Buku Tanpa Ayah, Tanpa Arah Di berbagai belahan dunia, Hari Ayah yang jatuh pada 16 Juni dirayakan dengan semarak.
Sebagai contoh di Amerika Serikat, Kanada, dan Inggris.
Sayangnya, di tanah air perayaan Hari Ayah kurang bergema.
Hari Ayah adalah momen pengingat untuk menghormati ayah kita.
Itulah hari yang membawa kesadaran akan pentingnya peran sebagai ayah, ikatan ayah, dan pengaruh ayah dalam masyarakat.
Direktur Jenderal Organisasi Kesehatan Dunia (WHO) pernah mengatakan bahwa "kesehatan dibuat di rumah".
Sementara itu, CEO African Center for Global Health and Social Transformation (ACHEST), Francis Omaswa menambahkan “Kesehatan dibuat di rumah, rumah sakit untuk perbaikan (penyembuhan).”
Keduanya menekankan peran penting yang dimainkan keluarga dan lingkungan rumah dalam membentuk kesehatan dan kesejahteraan secara keseluruhan.
Landasan kebugaran fisik, kognitif, emosional, mental, dan spiritual memang dimulai di rumah, di mana pengalaman hidup awal dan dinamika keluarga secara signifikan memengaruhi hasil kesehatan individu.
Temuan The World Needs A Father (TWNAF) di banyak negara selama 5 tahun terakhir telah menunjukkan bahwa kehidupan keluarga yang disfungsional adalah masalah terbesar di dunia dan ketidakhadiran ayah menjadi pusat dari banyak masalah sosial.
Sementara itu, Sarah Allen dan Kerry Daly dalam laporan aliansi penelitian keterlibatan ayah menunjukkan dampak positif dari keterlibatan ayah dalam mengasuh anak terhadap perkembangan kognitif, mental, emosional, sosial, jasmani dan rohani.

- **Ketentuan Tugas**:
Apakah tiap pernyataan berikut sesuai dengan teks tentang Hari Ayah di atas? Jawab ya atau tidak untuk masing-masing, lalu kutip persis kata-kata dalam teks yang menentukan jawabannya. (a) Hari Ayah jatuh pada 16 Juni. (b) Di tanah air, perayaan Hari Ayah sangat semarak. (c) Francis Omaswa adalah Direktur Jenderal Organisasi Kesehatan Dunia (WHO).

Data koordinat item
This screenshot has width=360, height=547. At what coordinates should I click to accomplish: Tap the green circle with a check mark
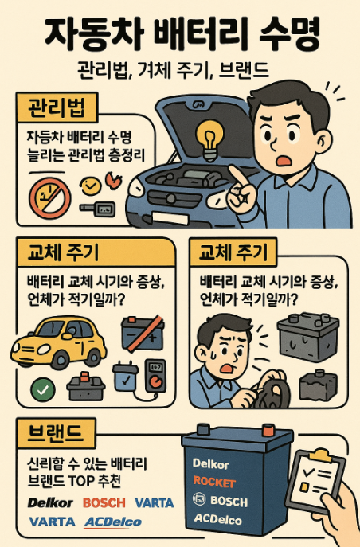pos(41,389)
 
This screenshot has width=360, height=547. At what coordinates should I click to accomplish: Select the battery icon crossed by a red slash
pos(142,333)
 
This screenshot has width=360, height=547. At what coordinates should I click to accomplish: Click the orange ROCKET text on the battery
pos(216,482)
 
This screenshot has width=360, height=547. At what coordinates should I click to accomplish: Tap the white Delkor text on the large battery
pos(212,463)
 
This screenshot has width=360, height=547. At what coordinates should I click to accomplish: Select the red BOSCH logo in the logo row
pos(104,503)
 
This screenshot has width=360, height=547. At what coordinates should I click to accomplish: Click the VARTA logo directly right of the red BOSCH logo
pos(155,503)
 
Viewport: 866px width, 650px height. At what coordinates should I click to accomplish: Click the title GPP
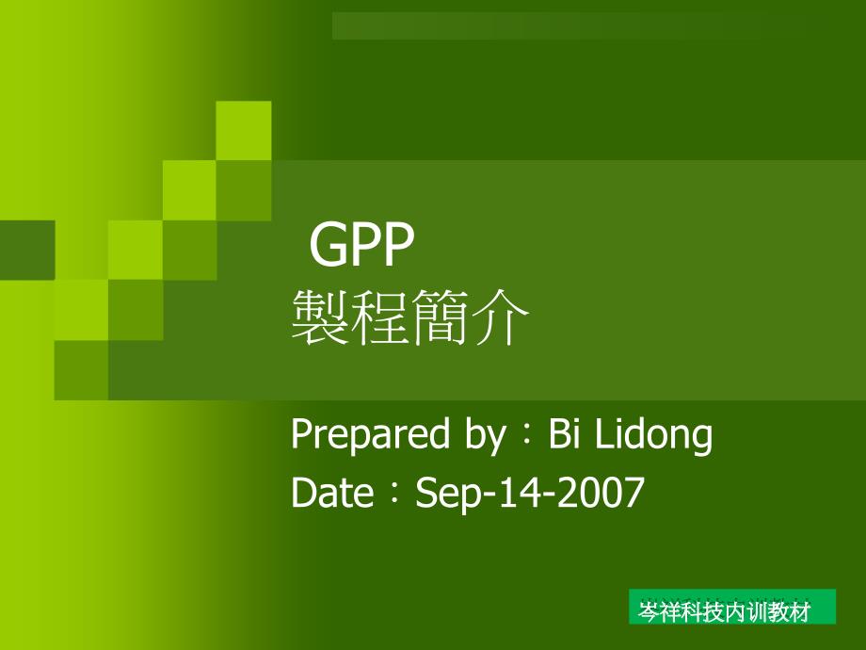(361, 244)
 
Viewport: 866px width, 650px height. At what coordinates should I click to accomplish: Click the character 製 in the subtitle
(320, 317)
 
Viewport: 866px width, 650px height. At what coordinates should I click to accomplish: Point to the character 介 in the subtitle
(500, 317)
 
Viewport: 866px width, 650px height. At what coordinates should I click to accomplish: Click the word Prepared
(370, 435)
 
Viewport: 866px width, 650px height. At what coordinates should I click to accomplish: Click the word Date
(332, 492)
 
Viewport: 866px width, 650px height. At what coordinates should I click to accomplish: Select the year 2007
(601, 492)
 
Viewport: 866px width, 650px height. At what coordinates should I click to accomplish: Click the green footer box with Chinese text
(731, 607)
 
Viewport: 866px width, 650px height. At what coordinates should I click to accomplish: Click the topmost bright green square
(244, 130)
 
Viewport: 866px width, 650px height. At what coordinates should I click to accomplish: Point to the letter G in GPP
(329, 244)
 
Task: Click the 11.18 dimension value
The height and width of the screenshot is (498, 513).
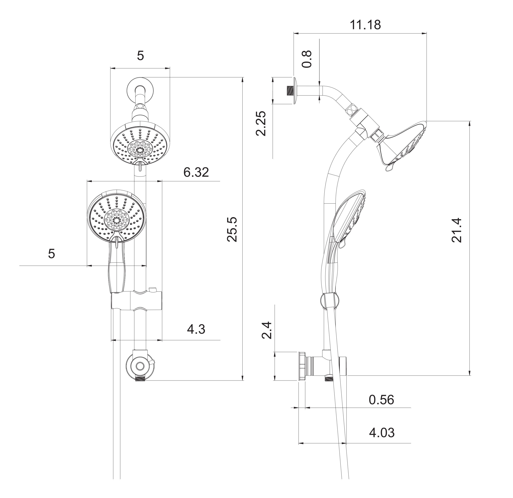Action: pos(365,25)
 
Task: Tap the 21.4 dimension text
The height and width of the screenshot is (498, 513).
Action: pos(457,230)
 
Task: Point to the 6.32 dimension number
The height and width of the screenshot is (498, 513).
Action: pos(196,172)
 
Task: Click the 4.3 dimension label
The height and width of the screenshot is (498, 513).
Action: pos(196,329)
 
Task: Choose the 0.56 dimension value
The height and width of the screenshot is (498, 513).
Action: pos(381,400)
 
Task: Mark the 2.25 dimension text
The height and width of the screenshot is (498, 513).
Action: pos(261,124)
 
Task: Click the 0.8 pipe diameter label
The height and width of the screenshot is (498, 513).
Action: pos(307,59)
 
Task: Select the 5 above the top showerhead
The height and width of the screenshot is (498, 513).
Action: pos(140,56)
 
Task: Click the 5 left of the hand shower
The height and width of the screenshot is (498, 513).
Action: pos(52,254)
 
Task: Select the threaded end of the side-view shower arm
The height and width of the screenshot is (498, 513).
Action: pos(290,90)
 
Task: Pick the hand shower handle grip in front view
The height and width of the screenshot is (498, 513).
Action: pos(117,275)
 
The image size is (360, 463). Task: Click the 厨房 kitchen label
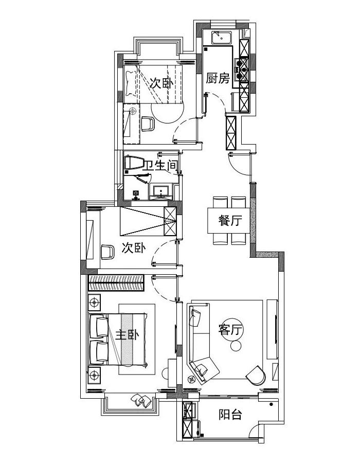coord(218,79)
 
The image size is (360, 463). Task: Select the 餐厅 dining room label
coord(230,220)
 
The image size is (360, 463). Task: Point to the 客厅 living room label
coord(230,330)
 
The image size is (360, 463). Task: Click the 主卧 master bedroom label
coord(127,335)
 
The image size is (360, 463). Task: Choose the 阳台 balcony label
coord(230,414)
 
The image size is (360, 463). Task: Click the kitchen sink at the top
coord(222,37)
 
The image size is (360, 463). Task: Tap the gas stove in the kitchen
coord(241,69)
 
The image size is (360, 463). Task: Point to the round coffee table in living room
coord(236,346)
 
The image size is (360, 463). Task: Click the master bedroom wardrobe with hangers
coord(116,283)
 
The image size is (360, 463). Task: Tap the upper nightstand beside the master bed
coord(95,302)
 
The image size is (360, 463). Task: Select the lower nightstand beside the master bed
coord(95,375)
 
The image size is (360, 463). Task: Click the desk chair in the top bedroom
coord(148,124)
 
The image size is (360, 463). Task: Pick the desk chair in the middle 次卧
coord(107,252)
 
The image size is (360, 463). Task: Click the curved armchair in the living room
coord(256,376)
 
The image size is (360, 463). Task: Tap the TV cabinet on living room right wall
coord(273,329)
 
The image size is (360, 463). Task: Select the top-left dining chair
coord(220,202)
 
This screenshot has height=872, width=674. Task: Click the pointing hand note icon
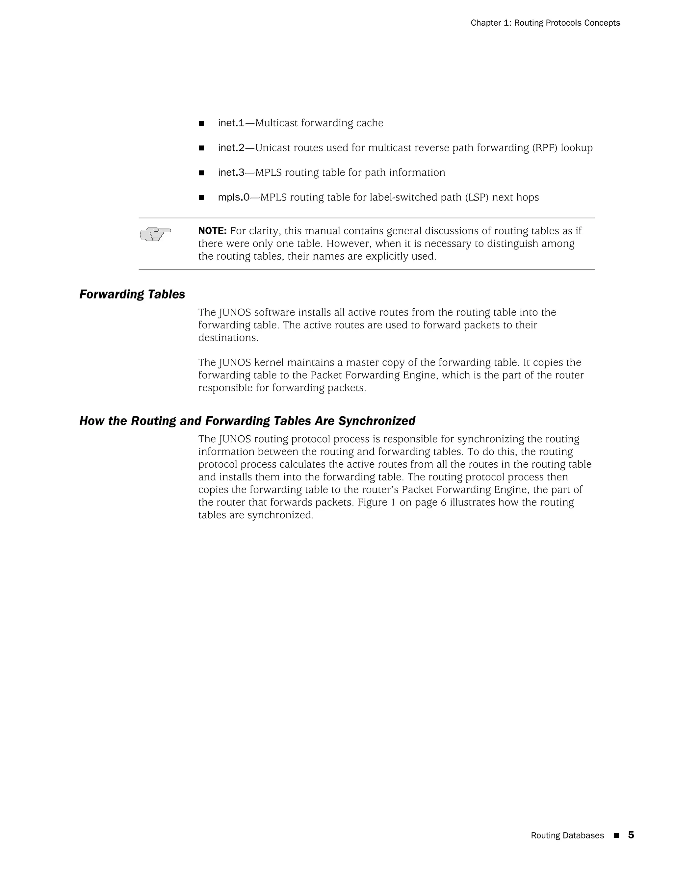pos(155,234)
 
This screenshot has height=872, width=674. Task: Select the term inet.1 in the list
pos(231,123)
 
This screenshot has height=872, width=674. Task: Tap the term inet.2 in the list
pos(231,148)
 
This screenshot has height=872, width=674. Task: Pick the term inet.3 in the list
pos(231,172)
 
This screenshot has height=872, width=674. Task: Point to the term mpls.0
pos(233,197)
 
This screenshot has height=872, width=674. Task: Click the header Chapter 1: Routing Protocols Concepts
pos(545,23)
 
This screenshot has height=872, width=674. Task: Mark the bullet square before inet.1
pos(201,123)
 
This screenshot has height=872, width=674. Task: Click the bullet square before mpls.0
pos(201,198)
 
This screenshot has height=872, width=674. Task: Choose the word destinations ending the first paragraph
pos(228,338)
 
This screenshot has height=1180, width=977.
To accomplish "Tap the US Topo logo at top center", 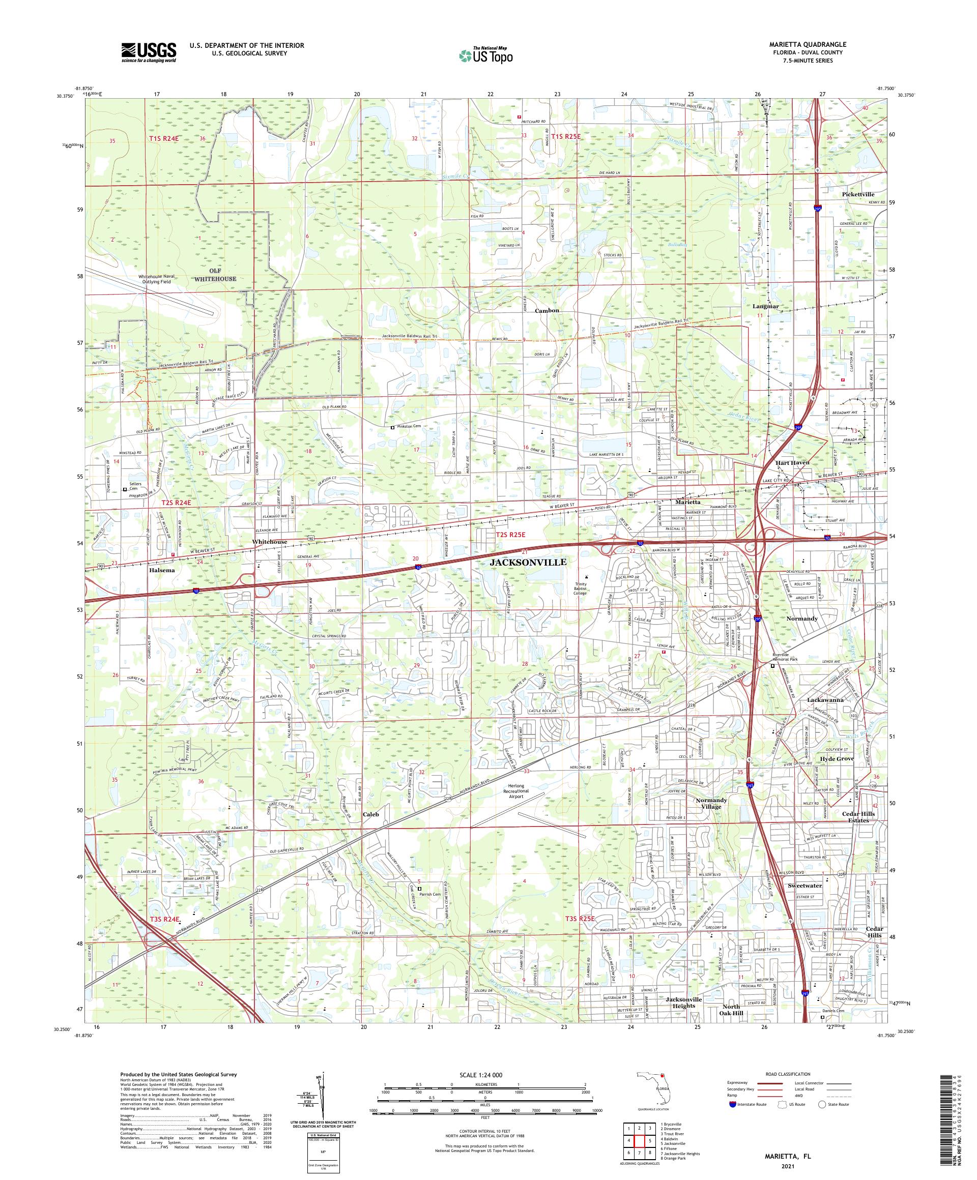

- **Hasil Latihan**:
(a) Ya: "Hari Ayah yang jatuh pada 16 Juni dirayakan dengan semarak."
(b) Tidak: "di tanah air perayaan Hari Ayah kurang bergema."
(c) Tidak: "CEO African Center for Global Health and Social Transformation (ACHEST), Francis Omaswa"